According to Tibordee Wattanakul, director-general of Sepo, previous attempts to sell shares with less than a 50% stake were unsuccessful because of a lack of buyers and fears of scrutiny if the state incurred losses because of the share sale price.

Mr Tibordee said there are two methods for selling shares: the equity approach, which is based on the original acquisition cost, and the mark-to-market method, which considers the current market price of the shares.

He said the current market prices of some shares held by the ministry have dropped, making losses inevitable if sold at the original acquisition cost.

This makes a mark-to-market sale approach necessary, said Mr Tibordee.

Although selling below book value may result in a loss, there are opportunity costs associated with holding those assets because selling them returns liquidity to the state, he said.

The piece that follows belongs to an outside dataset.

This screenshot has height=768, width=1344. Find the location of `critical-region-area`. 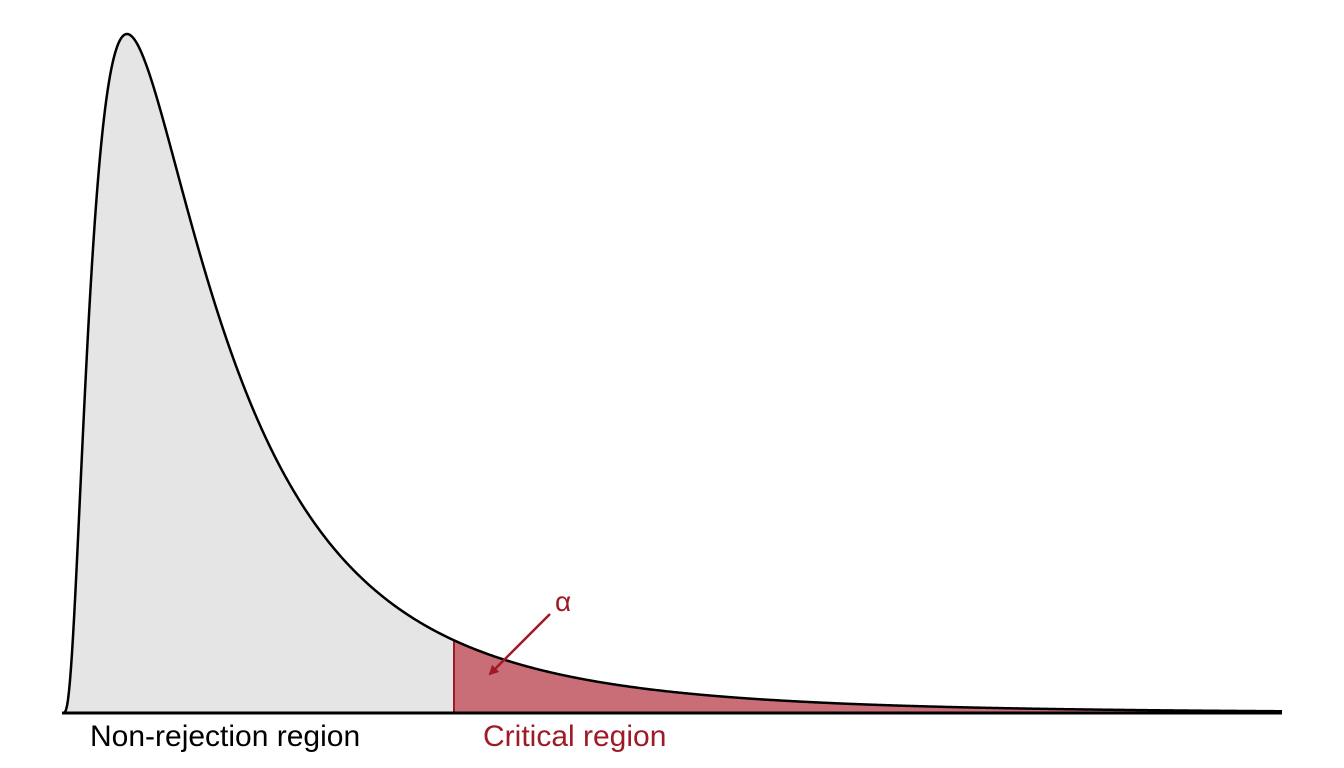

If the assets are not sold, they will remain stagnant, potentially causing greater harm to the state, said Mr Tibordee.

The Finance Ministry holds stakes of less than 50% in 133 companies.

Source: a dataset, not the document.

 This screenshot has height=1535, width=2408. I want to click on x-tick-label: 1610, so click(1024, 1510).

Sepo plans to gradually auction off these shares over 4-5 years, following ministry approval.

Eventually, the ministry expects to retain shares in roughly 20 companies with stakes of under 50%.

Sepo estimates the ministry could gain 30-40 billion baht from the share sales.

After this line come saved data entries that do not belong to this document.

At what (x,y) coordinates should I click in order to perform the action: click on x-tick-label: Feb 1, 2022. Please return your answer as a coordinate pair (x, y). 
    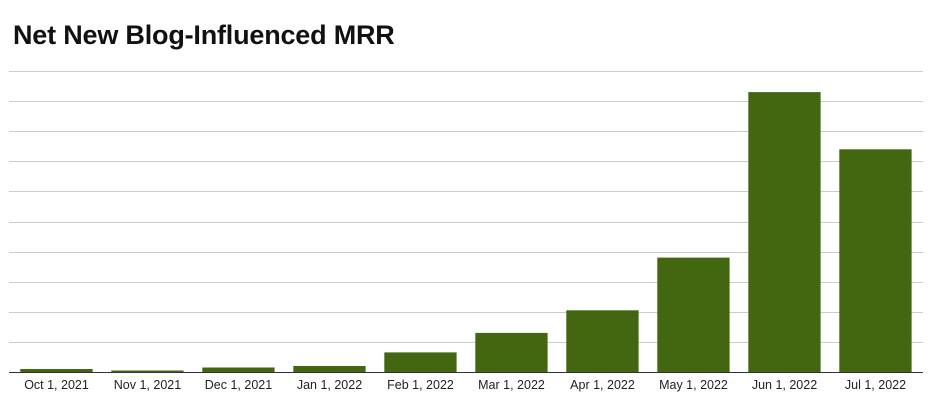
    Looking at the image, I should click on (420, 385). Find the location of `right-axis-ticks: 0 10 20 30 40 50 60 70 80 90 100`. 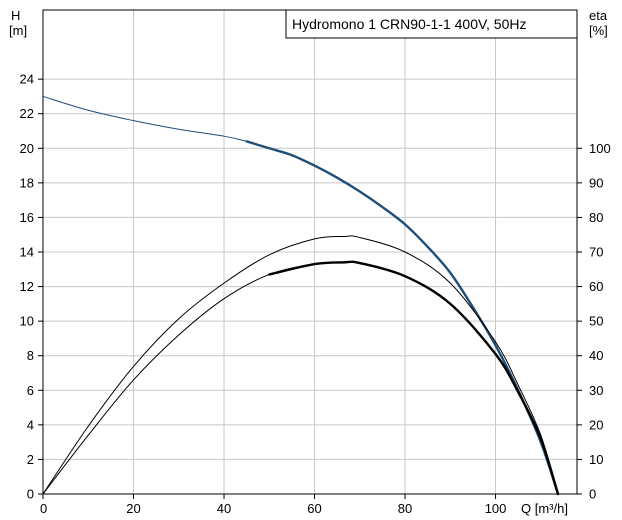

right-axis-ticks: 0 10 20 30 40 50 60 70 80 90 100 is located at coordinates (594, 322).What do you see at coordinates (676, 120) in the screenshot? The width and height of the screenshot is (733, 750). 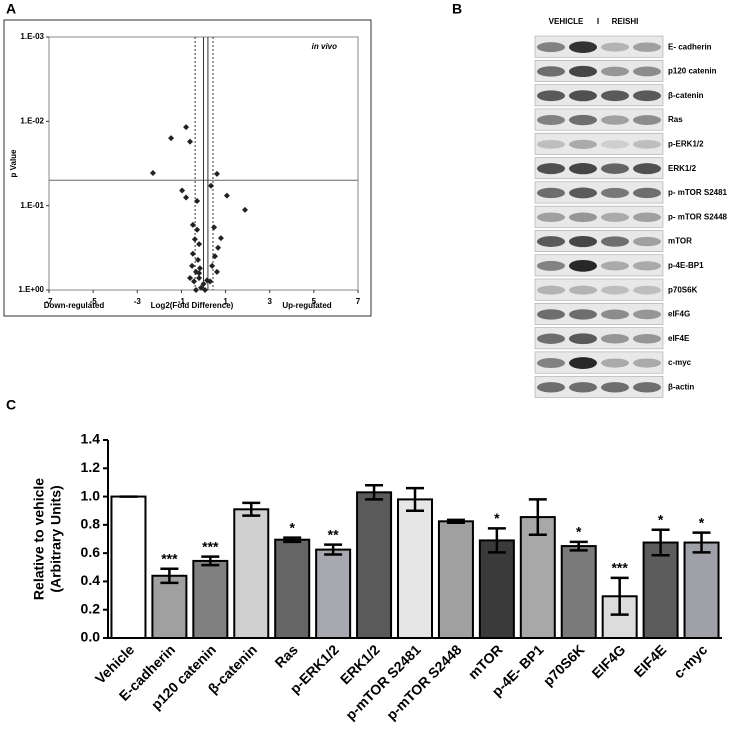 I see `blot-row-label: Ras` at bounding box center [676, 120].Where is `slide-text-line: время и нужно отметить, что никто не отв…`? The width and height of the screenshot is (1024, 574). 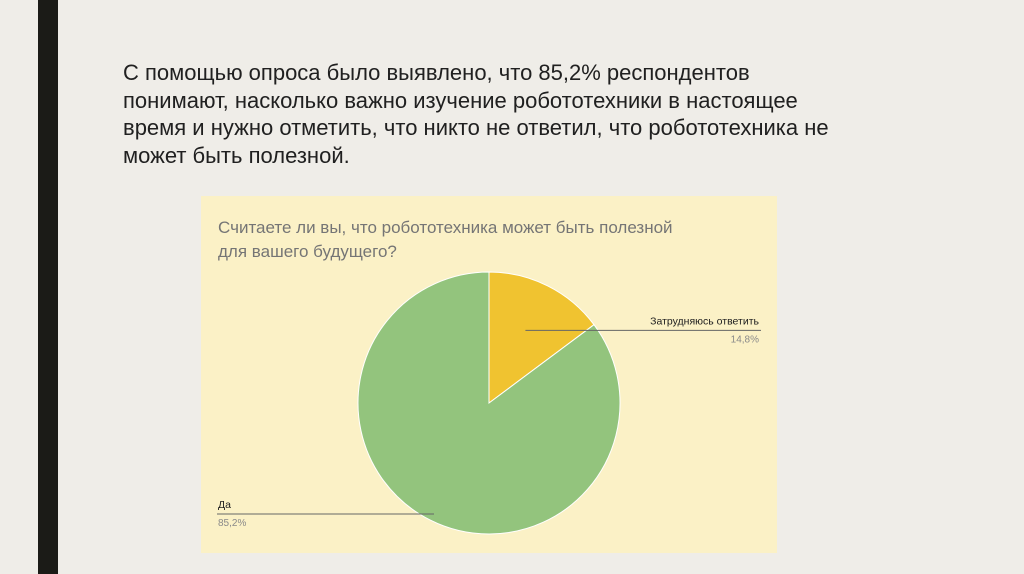 slide-text-line: время и нужно отметить, что никто не отв… is located at coordinates (476, 128).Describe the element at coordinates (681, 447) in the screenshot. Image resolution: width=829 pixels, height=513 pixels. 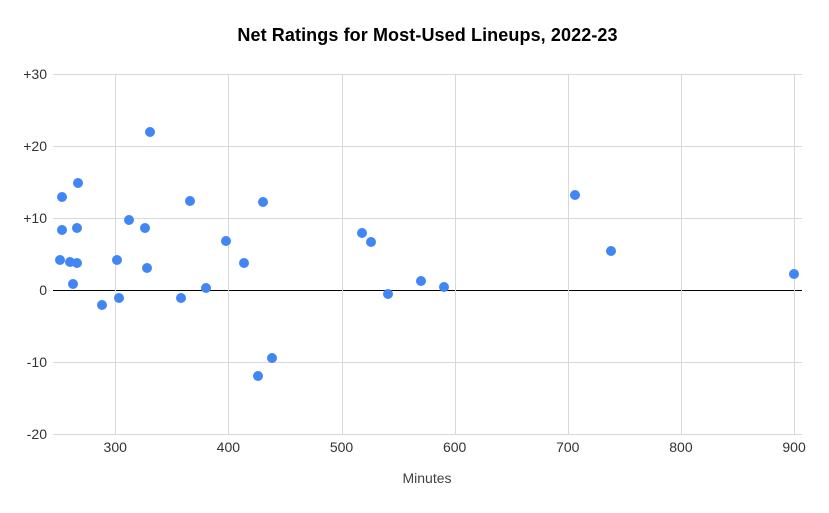
I see `x-tick-label: 800` at that location.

Mr Tibordee said some of the shares where the ministry holds 3-5% are small and may not attract investor interest.

Sepo may collaborate with private companies holding the same shares to combine them and sell them as larger blocks, making them more appealing to investors, he said.

Most of these shares were acquired incidentally or through legal circumstances, such as through asset seizures by the Anti-Money Laundering Office, which often limits management authority and fails to yield returns because of the minor stake and declining share prices.

Any share sales must be reviewed and approved by the cabinet, which determines which shares the ministry retains based on whether they align with the ministry's mission.

Shares that do not serve this purpose will be authorised for Sepo to proceed with sales efforts, said Mr Tibordee.